WHAT YOU NEED TO DO: Please copy out every line of the listing below word for word, without changing anything.

DATASET RECORDS:
· · · · · · ·
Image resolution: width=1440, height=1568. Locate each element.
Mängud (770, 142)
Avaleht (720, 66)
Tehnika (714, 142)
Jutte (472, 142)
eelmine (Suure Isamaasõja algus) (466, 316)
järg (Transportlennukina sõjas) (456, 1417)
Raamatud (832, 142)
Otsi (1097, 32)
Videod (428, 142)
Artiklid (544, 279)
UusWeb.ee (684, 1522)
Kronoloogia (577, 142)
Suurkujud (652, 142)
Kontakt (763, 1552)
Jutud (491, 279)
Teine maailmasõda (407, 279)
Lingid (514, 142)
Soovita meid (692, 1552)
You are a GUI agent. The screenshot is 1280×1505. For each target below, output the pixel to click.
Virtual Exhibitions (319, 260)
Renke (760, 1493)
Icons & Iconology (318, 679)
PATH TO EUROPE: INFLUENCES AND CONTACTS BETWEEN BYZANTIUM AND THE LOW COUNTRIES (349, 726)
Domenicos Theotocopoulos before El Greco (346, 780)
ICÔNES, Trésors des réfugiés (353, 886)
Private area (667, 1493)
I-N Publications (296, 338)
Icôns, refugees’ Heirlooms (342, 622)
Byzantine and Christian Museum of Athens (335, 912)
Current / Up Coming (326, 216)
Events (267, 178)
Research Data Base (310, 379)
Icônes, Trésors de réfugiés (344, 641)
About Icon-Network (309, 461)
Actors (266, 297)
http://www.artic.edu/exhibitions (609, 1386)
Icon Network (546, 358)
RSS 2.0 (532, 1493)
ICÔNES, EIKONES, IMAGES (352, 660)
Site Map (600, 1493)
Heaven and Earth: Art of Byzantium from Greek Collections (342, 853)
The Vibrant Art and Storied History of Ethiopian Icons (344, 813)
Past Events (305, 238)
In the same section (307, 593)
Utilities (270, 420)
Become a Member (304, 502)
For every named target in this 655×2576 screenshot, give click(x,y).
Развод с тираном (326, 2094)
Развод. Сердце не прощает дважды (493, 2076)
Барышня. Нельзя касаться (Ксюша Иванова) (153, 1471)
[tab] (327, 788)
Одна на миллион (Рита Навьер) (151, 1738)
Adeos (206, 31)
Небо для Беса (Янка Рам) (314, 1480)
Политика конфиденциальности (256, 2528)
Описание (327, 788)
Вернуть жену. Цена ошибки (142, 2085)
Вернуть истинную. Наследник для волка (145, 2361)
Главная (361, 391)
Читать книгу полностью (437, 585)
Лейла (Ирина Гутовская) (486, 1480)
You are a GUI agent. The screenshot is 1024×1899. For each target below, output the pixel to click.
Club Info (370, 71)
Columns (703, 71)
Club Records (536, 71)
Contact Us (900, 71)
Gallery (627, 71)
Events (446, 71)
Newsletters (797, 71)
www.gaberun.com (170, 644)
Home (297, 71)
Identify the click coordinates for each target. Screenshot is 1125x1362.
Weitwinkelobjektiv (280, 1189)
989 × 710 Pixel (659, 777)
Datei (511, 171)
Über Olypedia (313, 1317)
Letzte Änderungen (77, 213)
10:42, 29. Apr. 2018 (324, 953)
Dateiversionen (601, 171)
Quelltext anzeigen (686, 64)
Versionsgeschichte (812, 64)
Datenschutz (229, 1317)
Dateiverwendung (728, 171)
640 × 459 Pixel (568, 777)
· · · · · · ·
FULL RESPONSE:
Image resolution: width=1440, height=1568. Locate each element.
Mängud (770, 142)
Avaleht (720, 66)
Tehnika (714, 142)
Jutte (472, 142)
eelmine (Suure Isamaasõja algus) (466, 316)
järg (Transportlennukina sõjas) (456, 1417)
Raamatud (832, 142)
Otsi (1097, 32)
Videod (428, 142)
Artiklid (544, 279)
UusWeb.ee (684, 1522)
Kronoloogia (577, 142)
Suurkujud (652, 142)
Kontakt (763, 1552)
Jutud (491, 279)
Teine maailmasõda (407, 279)
Lingid (514, 142)
Soovita meid (692, 1552)
You are a GUI agent. The screenshot is 1280×1505. For each target below, output the pixel to click.
Virtual Exhibitions (319, 260)
Renke (760, 1493)
Icons & Iconology (318, 679)
PATH TO EUROPE: INFLUENCES AND CONTACTS BETWEEN BYZANTIUM AND THE LOW COUNTRIES (349, 726)
Domenicos Theotocopoulos before El Greco (346, 780)
ICÔNES, Trésors des réfugiés (353, 886)
Private area (667, 1493)
I-N Publications (296, 338)
Icôns, refugees’ Heirlooms (342, 622)
Byzantine and Christian Museum of Athens (335, 912)
Current / Up Coming (326, 216)
Events (267, 178)
Research Data Base (310, 379)
Icônes, Trésors de réfugiés (344, 641)
About Icon-Network (309, 461)
Actors (266, 297)
http://www.artic.edu/exhibitions (609, 1386)
Icon Network (546, 358)
RSS 2.0 (532, 1493)
ICÔNES, EIKONES, IMAGES (352, 660)
Site Map (600, 1493)
Heaven and Earth: Art of Byzantium from Greek Collections (342, 853)
The Vibrant Art and Storied History of Ethiopian Icons (344, 813)
Past Events (305, 238)
In the same section (307, 593)
Utilities (270, 420)
Become a Member (304, 502)
For every named target in this 655×2576 screenshot, give click(x,y).
Развод с тираном (326, 2094)
Развод. Сердце не прощает дважды (493, 2076)
Барышня. Нельзя касаться (Ксюша Иванова) (153, 1471)
[tab] (327, 788)
Одна на миллион (Рита Навьер) (151, 1738)
Adeos (206, 31)
Небо для Беса (Янка Рам) (314, 1480)
Политика конфиденциальности (256, 2528)
Описание (327, 788)
Вернуть жену. Цена ошибки (142, 2085)
Вернуть истинную. Наследник для волка (145, 2361)
Главная (361, 391)
Читать книгу полностью (437, 585)
Лейла (Ирина Гутовская) (486, 1480)
You are a GUI agent. The screenshot is 1024×1899. For each target below, output the pixel to click.
Club Info (370, 71)
Columns (703, 71)
Club Records (536, 71)
Contact Us (900, 71)
Gallery (627, 71)
Events (446, 71)
Newsletters (797, 71)
www.gaberun.com (170, 644)
Home (297, 71)
Identify the click coordinates for each target. Screenshot is 1125x1362.
Weitwinkelobjektiv (280, 1189)
989 × 710 Pixel (659, 777)
Datei (511, 171)
Über Olypedia (313, 1317)
Letzte Änderungen (77, 213)
10:42, 29. Apr. 2018 (324, 953)
Dateiversionen (601, 171)
Quelltext anzeigen (686, 64)
Versionsgeschichte (812, 64)
Datenschutz (229, 1317)
Dateiverwendung (728, 171)
640 × 459 Pixel (568, 777)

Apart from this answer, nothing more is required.